TRY IT:
Reprint every line of the data, keeping each character intact.

Saved entries:
--- START ---

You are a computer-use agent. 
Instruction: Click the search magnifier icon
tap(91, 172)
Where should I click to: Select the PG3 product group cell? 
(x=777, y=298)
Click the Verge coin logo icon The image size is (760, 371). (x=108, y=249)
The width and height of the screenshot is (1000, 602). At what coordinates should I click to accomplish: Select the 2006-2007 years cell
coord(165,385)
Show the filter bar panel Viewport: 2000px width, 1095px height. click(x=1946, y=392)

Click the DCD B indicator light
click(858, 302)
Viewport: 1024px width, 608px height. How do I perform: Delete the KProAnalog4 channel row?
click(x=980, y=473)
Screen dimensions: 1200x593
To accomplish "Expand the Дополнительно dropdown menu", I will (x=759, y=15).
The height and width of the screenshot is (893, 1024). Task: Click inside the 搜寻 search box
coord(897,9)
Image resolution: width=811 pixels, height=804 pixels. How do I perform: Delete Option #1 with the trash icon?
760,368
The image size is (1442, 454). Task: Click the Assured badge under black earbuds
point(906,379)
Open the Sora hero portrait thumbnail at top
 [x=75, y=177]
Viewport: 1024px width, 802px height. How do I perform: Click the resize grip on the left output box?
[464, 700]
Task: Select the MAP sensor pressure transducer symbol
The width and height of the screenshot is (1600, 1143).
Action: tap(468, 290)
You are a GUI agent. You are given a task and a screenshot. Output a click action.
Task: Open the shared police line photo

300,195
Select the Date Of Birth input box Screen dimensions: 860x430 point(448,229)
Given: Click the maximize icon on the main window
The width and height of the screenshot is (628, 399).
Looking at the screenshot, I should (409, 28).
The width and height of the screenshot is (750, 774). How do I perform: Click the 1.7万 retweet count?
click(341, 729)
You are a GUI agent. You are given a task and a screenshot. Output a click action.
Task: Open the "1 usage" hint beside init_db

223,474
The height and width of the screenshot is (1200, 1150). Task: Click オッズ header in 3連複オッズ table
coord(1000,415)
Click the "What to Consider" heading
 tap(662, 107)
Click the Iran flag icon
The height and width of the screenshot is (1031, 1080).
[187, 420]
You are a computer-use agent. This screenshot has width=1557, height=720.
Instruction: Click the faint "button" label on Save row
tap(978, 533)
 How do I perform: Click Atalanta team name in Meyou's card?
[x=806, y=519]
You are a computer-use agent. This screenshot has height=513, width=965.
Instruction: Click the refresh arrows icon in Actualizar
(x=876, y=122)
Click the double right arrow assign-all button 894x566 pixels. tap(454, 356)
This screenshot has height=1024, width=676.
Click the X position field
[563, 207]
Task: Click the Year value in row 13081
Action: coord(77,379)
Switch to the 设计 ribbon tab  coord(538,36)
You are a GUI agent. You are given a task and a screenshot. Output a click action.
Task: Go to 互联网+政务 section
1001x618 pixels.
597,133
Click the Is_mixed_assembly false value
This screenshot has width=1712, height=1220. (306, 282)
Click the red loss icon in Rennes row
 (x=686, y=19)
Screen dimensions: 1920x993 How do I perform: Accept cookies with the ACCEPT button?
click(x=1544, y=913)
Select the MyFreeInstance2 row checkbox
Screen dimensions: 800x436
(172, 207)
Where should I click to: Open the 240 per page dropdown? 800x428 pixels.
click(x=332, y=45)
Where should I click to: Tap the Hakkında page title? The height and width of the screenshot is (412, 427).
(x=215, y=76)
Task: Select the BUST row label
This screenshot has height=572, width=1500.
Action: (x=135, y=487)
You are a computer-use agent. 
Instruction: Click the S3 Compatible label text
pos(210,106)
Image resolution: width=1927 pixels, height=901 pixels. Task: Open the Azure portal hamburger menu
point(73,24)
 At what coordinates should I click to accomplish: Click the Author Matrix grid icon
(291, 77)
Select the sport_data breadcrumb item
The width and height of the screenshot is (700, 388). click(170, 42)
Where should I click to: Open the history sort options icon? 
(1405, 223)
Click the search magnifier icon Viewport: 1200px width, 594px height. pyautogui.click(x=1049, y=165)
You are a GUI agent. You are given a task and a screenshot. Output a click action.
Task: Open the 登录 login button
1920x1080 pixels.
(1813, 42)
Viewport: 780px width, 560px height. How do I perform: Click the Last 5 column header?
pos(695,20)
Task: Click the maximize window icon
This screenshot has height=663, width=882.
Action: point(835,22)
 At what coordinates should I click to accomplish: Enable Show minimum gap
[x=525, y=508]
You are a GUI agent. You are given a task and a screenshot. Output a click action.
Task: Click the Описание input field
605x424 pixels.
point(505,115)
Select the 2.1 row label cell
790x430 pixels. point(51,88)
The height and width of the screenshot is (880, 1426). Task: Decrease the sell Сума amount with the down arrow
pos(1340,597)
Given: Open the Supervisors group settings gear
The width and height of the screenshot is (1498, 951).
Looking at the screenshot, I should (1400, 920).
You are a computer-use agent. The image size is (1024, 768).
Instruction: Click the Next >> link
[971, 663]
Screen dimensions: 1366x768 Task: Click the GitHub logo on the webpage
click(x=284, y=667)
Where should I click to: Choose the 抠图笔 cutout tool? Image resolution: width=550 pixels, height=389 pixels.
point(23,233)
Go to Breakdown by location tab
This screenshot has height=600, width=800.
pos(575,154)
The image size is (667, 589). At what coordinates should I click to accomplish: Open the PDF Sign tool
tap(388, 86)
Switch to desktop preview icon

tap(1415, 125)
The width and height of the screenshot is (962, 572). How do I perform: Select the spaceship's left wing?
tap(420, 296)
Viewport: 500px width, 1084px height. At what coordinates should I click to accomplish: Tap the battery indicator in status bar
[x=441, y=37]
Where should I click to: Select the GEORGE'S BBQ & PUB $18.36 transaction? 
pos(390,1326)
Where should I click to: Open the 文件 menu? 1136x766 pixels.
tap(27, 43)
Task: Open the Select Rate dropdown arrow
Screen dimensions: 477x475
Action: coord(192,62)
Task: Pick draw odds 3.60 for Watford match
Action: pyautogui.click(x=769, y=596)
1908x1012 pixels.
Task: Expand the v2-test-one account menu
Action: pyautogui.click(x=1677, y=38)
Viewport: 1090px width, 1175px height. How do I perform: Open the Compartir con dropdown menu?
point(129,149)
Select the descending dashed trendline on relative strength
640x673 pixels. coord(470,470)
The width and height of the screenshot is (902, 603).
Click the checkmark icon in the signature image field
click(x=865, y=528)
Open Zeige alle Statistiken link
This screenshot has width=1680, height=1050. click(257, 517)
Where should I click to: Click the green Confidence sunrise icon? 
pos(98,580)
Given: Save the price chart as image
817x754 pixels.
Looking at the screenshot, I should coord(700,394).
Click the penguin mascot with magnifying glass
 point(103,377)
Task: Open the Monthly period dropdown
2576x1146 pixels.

--- END ---

YOUR SOLUTION:
You are a computer-use agent. 
Instruction: Click the search magnifier icon
tap(91, 172)
Where should I click to: Select the PG3 product group cell? 
(x=777, y=298)
Click the Verge coin logo icon The image size is (760, 371). (x=108, y=249)
The width and height of the screenshot is (1000, 602). At what coordinates should I click to accomplish: Select the 2006-2007 years cell
coord(165,385)
Show the filter bar panel Viewport: 2000px width, 1095px height. click(x=1946, y=392)

Click the DCD B indicator light
click(858, 302)
Viewport: 1024px width, 608px height. How do I perform: Delete the KProAnalog4 channel row?
click(x=980, y=473)
Screen dimensions: 1200x593
To accomplish "Expand the Дополнительно dropdown menu", I will (x=759, y=15).
The height and width of the screenshot is (893, 1024). Task: Click inside the 搜寻 search box
coord(897,9)
Image resolution: width=811 pixels, height=804 pixels. How do I perform: Delete Option #1 with the trash icon?
760,368
The image size is (1442, 454). Task: Click the Assured badge under black earbuds
point(906,379)
Open the Sora hero portrait thumbnail at top
 [x=75, y=177]
Viewport: 1024px width, 802px height. How do I perform: Click the resize grip on the left output box?
[464, 700]
Task: Select the MAP sensor pressure transducer symbol
The width and height of the screenshot is (1600, 1143).
Action: tap(468, 290)
You are a GUI agent. You are given a task and a screenshot. Output a click action.
Task: Open the shared police line photo

300,195
Select the Date Of Birth input box Screen dimensions: 860x430 point(448,229)
Given: Click the maximize icon on the main window
The width and height of the screenshot is (628, 399).
Looking at the screenshot, I should (409, 28).
The width and height of the screenshot is (750, 774). How do I perform: Click the 1.7万 retweet count?
click(341, 729)
You are a GUI agent. You are given a task and a screenshot. Output a click action.
Task: Open the "1 usage" hint beside init_db

223,474
The height and width of the screenshot is (1200, 1150). Task: Click オッズ header in 3連複オッズ table
coord(1000,415)
Click the "What to Consider" heading
 tap(662, 107)
Click the Iran flag icon
The height and width of the screenshot is (1031, 1080).
[187, 420]
You are a computer-use agent. This screenshot has width=1557, height=720.
Instruction: Click the faint "button" label on Save row
tap(978, 533)
 How do I perform: Click Atalanta team name in Meyou's card?
[x=806, y=519]
You are a computer-use agent. This screenshot has height=513, width=965.
Instruction: Click the refresh arrows icon in Actualizar
(x=876, y=122)
Click the double right arrow assign-all button 894x566 pixels. tap(454, 356)
This screenshot has height=1024, width=676.
Click the X position field
[563, 207]
Task: Click the Year value in row 13081
Action: coord(77,379)
Switch to the 设计 ribbon tab  coord(538,36)
You are a GUI agent. You are given a task and a screenshot. Output a click action.
Task: Go to 互联网+政务 section
1001x618 pixels.
597,133
Click the Is_mixed_assembly false value
This screenshot has width=1712, height=1220. (306, 282)
Click the red loss icon in Rennes row
 (x=686, y=19)
Screen dimensions: 1920x993 How do I perform: Accept cookies with the ACCEPT button?
click(x=1544, y=913)
Select the MyFreeInstance2 row checkbox
Screen dimensions: 800x436
(172, 207)
Where should I click to: Open the 240 per page dropdown? 800x428 pixels.
click(x=332, y=45)
Where should I click to: Tap the Hakkında page title? The height and width of the screenshot is (412, 427).
(x=215, y=76)
Task: Select the BUST row label
This screenshot has height=572, width=1500.
Action: (x=135, y=487)
You are a computer-use agent. 
Instruction: Click the S3 Compatible label text
pos(210,106)
Image resolution: width=1927 pixels, height=901 pixels. Task: Open the Azure portal hamburger menu
point(73,24)
 At what coordinates should I click to accomplish: Click the Author Matrix grid icon
(291, 77)
Select the sport_data breadcrumb item
The width and height of the screenshot is (700, 388). click(170, 42)
Where should I click to: Open the history sort options icon? 
(1405, 223)
Click the search magnifier icon Viewport: 1200px width, 594px height. pyautogui.click(x=1049, y=165)
You are a GUI agent. You are given a task and a screenshot. Output a click action.
Task: Open the 登录 login button
1920x1080 pixels.
(1813, 42)
Viewport: 780px width, 560px height. How do I perform: Click the Last 5 column header?
pos(695,20)
Task: Click the maximize window icon
This screenshot has height=663, width=882.
Action: point(835,22)
 At what coordinates should I click to accomplish: Enable Show minimum gap
[x=525, y=508]
You are a GUI agent. You are given a task and a screenshot. Output a click action.
Task: Click the Описание input field
605x424 pixels.
point(505,115)
Select the 2.1 row label cell
790x430 pixels. point(51,88)
The height and width of the screenshot is (880, 1426). Task: Decrease the sell Сума amount with the down arrow
pos(1340,597)
Given: Open the Supervisors group settings gear
The width and height of the screenshot is (1498, 951).
Looking at the screenshot, I should (1400, 920).
You are a computer-use agent. The image size is (1024, 768).
Instruction: Click the Next >> link
[971, 663]
Screen dimensions: 1366x768 Task: Click the GitHub logo on the webpage
click(x=284, y=667)
Where should I click to: Choose the 抠图笔 cutout tool? Image resolution: width=550 pixels, height=389 pixels.
point(23,233)
Go to Breakdown by location tab
This screenshot has height=600, width=800.
pos(575,154)
The image size is (667, 589). At what coordinates should I click to accomplish: Open the PDF Sign tool
tap(388, 86)
Switch to desktop preview icon

tap(1415, 125)
The width and height of the screenshot is (962, 572). How do I perform: Select the spaceship's left wing?
tap(420, 296)
Viewport: 500px width, 1084px height. At what coordinates should I click to accomplish: Tap the battery indicator in status bar
[x=441, y=37]
Where should I click to: Select the GEORGE'S BBQ & PUB $18.36 transaction? 
pos(390,1326)
Where should I click to: Open the 文件 menu? 1136x766 pixels.
tap(27, 43)
Task: Open the Select Rate dropdown arrow
Screen dimensions: 477x475
Action: coord(192,62)
Task: Pick draw odds 3.60 for Watford match
Action: pyautogui.click(x=769, y=596)
1908x1012 pixels.
Task: Expand the v2-test-one account menu
Action: pyautogui.click(x=1677, y=38)
Viewport: 1090px width, 1175px height. How do I perform: Open the Compartir con dropdown menu?
point(129,149)
Select the descending dashed trendline on relative strength
640x673 pixels. coord(470,470)
The width and height of the screenshot is (902, 603).
Click the checkmark icon in the signature image field
click(x=865, y=528)
Open Zeige alle Statistiken link
This screenshot has width=1680, height=1050. click(257, 517)
Where should I click to: Click the green Confidence sunrise icon? 
pos(98,580)
Given: Save the price chart as image
817x754 pixels.
Looking at the screenshot, I should coord(700,394).
Click the penguin mascot with magnifying glass
 point(103,377)
Task: Open the Monthly period dropdown
2576x1146 pixels.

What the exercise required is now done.